• **INPUT MATERIAL**:
__________
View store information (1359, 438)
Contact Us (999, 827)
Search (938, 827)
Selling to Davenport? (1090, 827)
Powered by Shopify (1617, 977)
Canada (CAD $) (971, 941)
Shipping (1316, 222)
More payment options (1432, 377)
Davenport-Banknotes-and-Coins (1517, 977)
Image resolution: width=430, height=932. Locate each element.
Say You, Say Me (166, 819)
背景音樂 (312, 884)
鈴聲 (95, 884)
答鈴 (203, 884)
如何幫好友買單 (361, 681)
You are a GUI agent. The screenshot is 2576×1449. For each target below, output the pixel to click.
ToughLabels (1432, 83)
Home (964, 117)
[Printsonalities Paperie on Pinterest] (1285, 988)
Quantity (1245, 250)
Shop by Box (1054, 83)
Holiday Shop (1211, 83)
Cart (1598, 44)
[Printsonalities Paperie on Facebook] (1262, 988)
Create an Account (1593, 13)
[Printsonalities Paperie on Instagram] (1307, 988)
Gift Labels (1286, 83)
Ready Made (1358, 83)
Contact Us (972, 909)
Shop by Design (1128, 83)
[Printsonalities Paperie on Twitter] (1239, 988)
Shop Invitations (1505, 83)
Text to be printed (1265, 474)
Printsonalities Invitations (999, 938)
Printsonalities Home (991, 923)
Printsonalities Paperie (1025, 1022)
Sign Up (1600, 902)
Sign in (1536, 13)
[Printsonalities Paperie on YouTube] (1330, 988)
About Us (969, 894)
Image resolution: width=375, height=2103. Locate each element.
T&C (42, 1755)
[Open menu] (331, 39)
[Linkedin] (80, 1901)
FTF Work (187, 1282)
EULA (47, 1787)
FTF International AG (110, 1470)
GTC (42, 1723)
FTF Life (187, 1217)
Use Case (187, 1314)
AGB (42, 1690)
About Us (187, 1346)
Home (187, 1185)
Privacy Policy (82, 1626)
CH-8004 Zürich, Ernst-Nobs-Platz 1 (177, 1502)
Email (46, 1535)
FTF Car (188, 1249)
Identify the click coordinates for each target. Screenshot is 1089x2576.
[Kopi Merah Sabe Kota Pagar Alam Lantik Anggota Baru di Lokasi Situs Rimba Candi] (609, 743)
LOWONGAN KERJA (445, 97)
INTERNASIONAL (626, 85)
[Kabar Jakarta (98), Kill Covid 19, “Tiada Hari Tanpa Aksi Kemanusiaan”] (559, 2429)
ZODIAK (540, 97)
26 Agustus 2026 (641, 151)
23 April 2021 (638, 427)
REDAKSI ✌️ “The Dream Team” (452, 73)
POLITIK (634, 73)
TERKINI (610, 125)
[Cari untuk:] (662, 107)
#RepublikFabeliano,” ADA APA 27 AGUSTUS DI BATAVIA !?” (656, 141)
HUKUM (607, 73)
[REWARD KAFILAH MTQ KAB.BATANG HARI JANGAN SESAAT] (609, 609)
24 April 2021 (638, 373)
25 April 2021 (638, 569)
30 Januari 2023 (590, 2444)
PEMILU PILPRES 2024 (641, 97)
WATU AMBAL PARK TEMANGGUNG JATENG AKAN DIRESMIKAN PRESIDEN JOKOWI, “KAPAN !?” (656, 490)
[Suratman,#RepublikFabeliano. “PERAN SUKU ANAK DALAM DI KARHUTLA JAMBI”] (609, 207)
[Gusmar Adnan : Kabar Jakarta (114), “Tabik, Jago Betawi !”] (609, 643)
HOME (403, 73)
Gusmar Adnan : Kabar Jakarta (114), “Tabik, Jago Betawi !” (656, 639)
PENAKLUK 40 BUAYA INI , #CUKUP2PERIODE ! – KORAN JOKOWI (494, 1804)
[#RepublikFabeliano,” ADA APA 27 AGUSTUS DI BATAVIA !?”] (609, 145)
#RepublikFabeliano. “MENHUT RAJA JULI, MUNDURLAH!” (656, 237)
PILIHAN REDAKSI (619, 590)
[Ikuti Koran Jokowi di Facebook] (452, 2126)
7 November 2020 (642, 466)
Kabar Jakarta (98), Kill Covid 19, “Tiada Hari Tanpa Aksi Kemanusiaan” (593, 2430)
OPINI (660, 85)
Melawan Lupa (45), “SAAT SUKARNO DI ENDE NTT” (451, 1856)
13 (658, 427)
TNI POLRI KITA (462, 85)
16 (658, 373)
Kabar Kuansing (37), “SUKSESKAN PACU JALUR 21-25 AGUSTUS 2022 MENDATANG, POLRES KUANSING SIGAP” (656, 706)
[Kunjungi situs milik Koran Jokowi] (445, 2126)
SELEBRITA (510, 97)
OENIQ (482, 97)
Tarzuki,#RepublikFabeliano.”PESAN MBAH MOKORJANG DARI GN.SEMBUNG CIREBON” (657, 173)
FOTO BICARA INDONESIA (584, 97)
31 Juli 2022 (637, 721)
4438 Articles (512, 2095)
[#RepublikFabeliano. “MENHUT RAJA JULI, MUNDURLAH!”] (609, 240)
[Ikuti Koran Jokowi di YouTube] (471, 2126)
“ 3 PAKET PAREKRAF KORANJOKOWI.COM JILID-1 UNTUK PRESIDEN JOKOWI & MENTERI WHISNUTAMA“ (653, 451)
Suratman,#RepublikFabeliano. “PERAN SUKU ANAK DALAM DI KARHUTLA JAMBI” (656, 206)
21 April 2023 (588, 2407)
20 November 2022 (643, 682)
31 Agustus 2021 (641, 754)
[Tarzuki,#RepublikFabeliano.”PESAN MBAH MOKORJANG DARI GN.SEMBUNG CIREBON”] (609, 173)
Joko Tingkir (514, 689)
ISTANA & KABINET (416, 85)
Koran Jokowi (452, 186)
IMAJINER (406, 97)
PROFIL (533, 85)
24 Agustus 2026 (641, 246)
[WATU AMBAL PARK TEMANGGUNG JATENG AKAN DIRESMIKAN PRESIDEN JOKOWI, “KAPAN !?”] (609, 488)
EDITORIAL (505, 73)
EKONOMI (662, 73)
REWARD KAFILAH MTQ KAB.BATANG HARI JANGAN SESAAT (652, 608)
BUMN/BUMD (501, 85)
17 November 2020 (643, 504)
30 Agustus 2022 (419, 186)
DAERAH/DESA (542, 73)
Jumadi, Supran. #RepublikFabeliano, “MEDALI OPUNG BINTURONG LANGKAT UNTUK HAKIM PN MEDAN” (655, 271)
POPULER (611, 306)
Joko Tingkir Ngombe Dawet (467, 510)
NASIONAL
__________
• **WHAT IS NEEDED**: Count how many lines in the entries contain "Ikuti", then state that number alone.

• **TASK SOLUTION**: 2